Provided records:
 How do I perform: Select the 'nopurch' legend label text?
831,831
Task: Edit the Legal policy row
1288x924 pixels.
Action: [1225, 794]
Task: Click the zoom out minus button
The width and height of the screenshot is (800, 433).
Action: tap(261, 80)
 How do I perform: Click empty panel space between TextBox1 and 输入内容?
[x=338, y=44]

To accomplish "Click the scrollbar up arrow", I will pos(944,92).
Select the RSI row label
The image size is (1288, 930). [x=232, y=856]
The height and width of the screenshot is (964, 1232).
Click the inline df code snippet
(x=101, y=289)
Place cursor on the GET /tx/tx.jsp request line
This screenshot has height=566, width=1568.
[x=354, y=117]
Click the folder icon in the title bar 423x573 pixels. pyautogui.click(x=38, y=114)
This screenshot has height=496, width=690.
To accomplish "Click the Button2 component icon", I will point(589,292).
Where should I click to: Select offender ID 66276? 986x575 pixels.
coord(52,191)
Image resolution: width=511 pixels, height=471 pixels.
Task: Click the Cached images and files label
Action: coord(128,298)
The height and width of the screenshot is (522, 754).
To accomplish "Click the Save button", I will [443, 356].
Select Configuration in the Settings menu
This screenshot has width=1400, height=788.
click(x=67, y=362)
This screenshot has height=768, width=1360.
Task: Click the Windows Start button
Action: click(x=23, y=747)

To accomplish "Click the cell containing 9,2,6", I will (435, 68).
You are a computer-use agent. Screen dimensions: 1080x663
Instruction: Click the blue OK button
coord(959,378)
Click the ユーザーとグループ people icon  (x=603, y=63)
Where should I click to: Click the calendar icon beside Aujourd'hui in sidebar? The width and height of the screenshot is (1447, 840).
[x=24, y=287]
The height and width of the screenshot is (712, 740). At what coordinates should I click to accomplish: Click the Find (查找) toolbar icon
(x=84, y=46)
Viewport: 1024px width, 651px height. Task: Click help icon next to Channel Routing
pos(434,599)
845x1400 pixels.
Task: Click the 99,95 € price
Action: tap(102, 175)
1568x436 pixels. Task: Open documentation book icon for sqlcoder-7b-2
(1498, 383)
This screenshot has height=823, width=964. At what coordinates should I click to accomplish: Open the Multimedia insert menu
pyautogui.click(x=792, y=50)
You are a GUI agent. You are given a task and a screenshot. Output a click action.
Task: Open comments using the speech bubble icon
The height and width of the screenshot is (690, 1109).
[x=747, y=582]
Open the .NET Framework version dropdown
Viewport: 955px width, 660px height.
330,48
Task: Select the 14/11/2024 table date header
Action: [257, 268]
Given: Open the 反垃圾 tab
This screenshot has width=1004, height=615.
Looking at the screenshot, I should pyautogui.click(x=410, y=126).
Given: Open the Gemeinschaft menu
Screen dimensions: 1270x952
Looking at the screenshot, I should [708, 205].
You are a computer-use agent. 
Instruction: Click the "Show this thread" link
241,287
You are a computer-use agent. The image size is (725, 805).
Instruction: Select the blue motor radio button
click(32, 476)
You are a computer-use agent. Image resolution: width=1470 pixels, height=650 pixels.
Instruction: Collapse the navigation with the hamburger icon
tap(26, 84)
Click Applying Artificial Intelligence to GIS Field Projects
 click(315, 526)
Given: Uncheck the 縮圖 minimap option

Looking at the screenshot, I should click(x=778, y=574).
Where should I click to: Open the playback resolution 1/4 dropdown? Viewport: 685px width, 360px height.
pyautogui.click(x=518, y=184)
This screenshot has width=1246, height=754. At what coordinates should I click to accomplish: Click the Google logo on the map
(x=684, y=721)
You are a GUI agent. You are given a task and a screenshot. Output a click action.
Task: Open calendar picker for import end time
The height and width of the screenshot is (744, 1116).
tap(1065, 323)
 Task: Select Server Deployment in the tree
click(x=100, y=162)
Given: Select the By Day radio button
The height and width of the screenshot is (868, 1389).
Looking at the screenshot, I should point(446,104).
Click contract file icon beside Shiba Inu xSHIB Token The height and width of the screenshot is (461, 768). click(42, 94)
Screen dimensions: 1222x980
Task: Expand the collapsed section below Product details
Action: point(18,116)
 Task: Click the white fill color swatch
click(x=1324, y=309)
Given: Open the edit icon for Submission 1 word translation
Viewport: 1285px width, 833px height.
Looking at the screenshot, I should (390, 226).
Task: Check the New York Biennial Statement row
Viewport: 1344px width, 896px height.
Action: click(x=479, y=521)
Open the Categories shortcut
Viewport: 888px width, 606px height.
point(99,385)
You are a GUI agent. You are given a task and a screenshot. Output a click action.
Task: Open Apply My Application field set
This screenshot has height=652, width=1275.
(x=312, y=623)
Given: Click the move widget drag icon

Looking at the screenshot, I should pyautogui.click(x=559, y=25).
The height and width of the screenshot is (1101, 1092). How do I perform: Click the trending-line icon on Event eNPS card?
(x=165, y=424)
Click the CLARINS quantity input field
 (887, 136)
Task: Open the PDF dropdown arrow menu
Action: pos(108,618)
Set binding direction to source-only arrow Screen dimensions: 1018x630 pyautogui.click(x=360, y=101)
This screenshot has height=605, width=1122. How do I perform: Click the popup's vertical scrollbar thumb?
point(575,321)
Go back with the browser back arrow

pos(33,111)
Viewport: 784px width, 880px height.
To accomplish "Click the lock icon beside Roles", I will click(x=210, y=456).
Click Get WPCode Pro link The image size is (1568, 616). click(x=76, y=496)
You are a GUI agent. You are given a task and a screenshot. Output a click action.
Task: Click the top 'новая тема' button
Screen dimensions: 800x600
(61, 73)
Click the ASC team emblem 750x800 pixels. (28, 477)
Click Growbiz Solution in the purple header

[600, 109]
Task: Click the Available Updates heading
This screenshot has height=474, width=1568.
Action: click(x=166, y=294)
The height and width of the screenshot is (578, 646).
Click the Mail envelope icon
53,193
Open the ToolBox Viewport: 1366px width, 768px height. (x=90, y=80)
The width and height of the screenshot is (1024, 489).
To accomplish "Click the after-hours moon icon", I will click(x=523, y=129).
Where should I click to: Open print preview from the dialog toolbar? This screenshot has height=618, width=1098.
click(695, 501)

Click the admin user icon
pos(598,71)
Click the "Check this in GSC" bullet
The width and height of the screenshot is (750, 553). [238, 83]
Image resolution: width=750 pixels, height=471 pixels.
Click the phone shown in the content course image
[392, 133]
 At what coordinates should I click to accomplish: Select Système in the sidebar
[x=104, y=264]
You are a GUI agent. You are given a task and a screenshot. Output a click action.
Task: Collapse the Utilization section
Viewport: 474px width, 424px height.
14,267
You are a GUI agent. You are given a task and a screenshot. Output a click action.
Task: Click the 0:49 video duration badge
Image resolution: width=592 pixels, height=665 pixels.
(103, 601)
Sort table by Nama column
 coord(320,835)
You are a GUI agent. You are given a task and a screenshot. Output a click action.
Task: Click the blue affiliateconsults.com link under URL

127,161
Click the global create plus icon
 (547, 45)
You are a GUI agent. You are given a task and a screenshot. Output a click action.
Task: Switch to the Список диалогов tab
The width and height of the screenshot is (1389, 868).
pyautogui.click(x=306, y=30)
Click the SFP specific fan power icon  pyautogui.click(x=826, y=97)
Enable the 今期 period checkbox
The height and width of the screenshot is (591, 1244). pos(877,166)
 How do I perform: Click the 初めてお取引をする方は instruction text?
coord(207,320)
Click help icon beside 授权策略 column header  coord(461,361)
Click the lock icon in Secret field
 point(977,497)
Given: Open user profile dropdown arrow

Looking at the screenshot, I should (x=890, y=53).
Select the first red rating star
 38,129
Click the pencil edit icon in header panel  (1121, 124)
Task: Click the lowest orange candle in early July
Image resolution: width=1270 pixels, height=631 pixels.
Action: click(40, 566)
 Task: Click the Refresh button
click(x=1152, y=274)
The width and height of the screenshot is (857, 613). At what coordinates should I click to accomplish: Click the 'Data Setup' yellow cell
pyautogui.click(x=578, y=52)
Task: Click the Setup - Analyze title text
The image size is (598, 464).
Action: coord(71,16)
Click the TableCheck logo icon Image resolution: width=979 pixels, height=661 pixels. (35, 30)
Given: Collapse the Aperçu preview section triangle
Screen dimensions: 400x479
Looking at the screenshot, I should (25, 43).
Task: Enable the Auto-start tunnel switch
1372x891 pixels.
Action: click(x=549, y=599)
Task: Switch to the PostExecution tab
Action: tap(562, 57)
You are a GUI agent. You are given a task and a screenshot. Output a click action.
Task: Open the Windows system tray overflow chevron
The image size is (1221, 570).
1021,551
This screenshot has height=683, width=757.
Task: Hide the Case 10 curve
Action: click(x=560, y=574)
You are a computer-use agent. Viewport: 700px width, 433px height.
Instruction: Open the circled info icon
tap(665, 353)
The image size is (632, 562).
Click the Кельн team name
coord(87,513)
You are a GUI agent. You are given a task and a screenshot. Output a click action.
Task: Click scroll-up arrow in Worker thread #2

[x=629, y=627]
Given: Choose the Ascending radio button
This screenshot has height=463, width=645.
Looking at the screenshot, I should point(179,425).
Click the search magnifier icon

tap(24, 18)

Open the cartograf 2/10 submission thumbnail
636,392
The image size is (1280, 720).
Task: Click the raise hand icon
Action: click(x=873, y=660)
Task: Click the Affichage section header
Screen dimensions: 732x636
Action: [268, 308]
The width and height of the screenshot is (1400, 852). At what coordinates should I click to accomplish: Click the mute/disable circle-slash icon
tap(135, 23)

Exercise aim: Copy the lines above exactly. Start with the line containing "This screenshot has height=566, width=1568.", end with the line containing "The height and width of the screenshot is (522, 754).", and include both.

Task solution:
This screenshot has height=566, width=1568.
[x=354, y=117]
Click the folder icon in the title bar 423x573 pixels. pyautogui.click(x=38, y=114)
This screenshot has height=496, width=690.
To accomplish "Click the Button2 component icon", I will point(589,292).
Where should I click to: Select offender ID 66276? 986x575 pixels.
coord(52,191)
Image resolution: width=511 pixels, height=471 pixels.
Task: Click the Cached images and files label
Action: coord(128,298)
The height and width of the screenshot is (522, 754).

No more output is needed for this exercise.